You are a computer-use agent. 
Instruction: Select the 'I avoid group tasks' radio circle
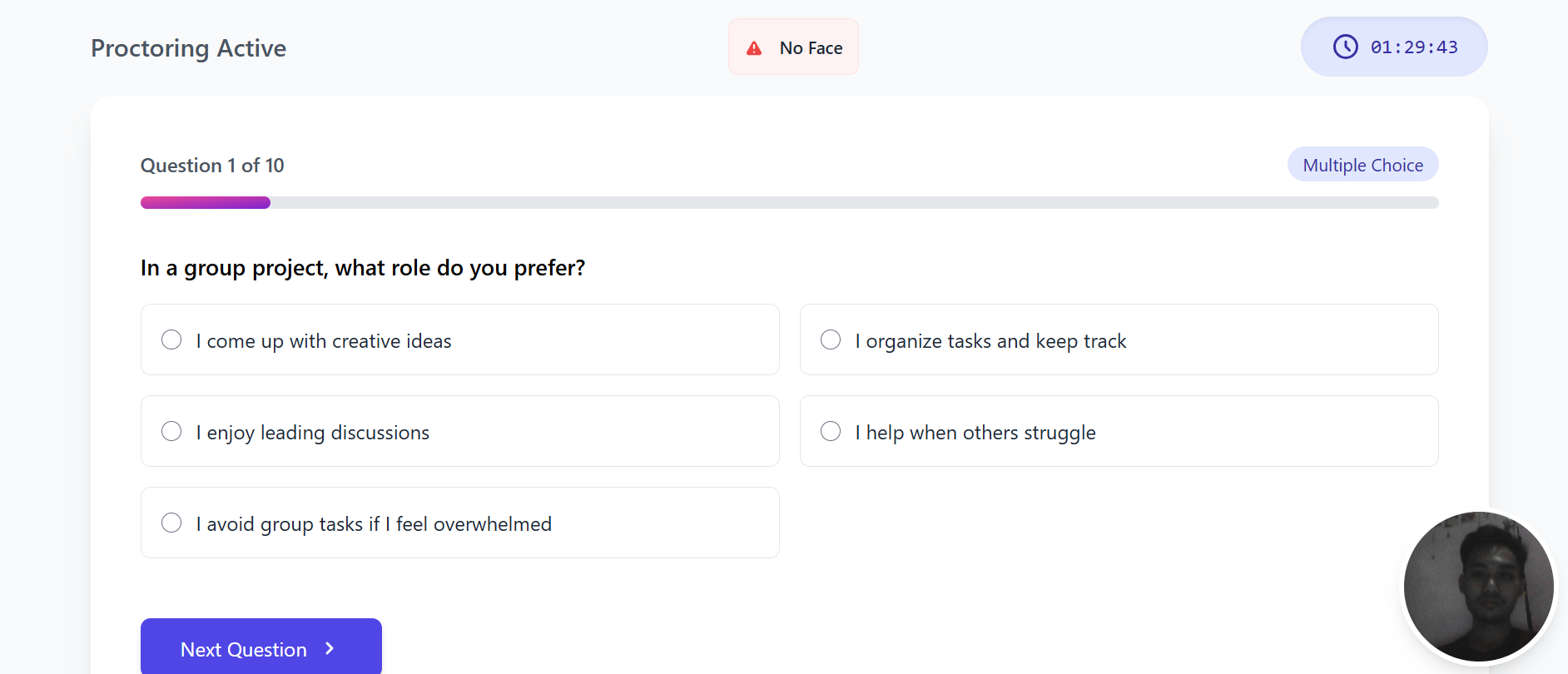[171, 523]
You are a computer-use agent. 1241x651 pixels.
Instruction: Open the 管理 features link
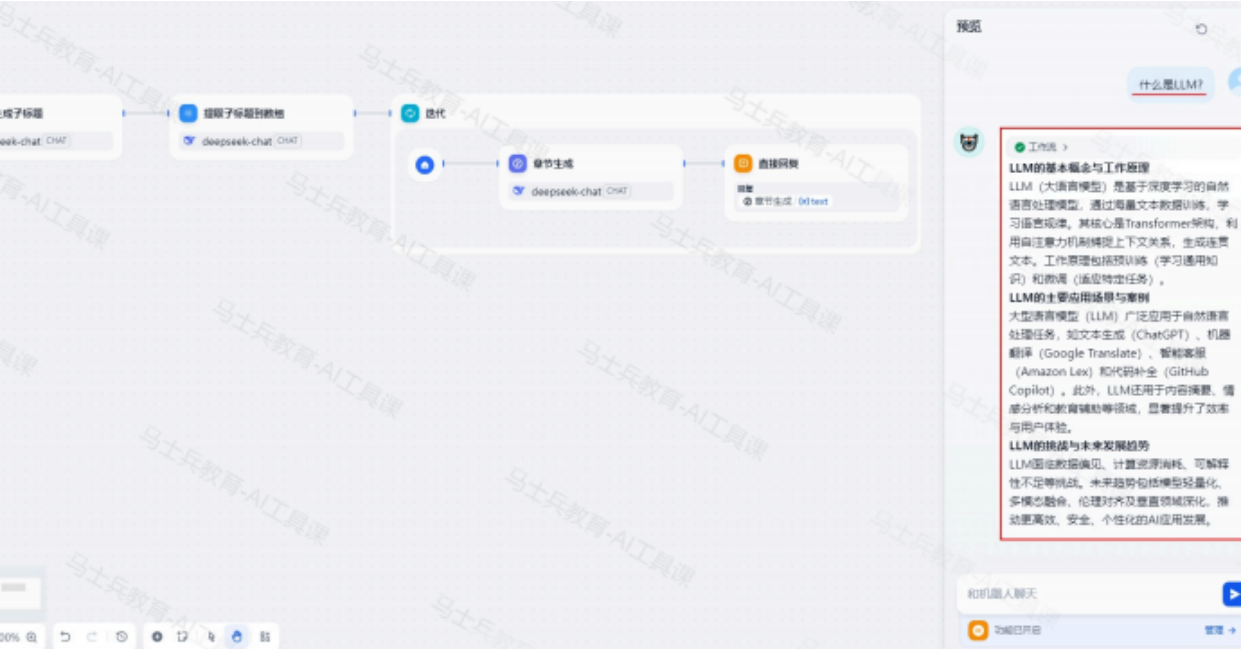1219,631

================================

PROBLEM.
Rewrite each entry with "computer-use agent" replaced by "desktop automation agent" and everything else unchanged. Omit the pictures.

WRITTEN ANSWER.
You are a desktop automation agent. 
Instruction: Select the 'I avoid group tasks' radio circle
[171, 523]
You are a desktop automation agent. 1241x651 pixels.
Instruction: Open the 管理 features link
1219,631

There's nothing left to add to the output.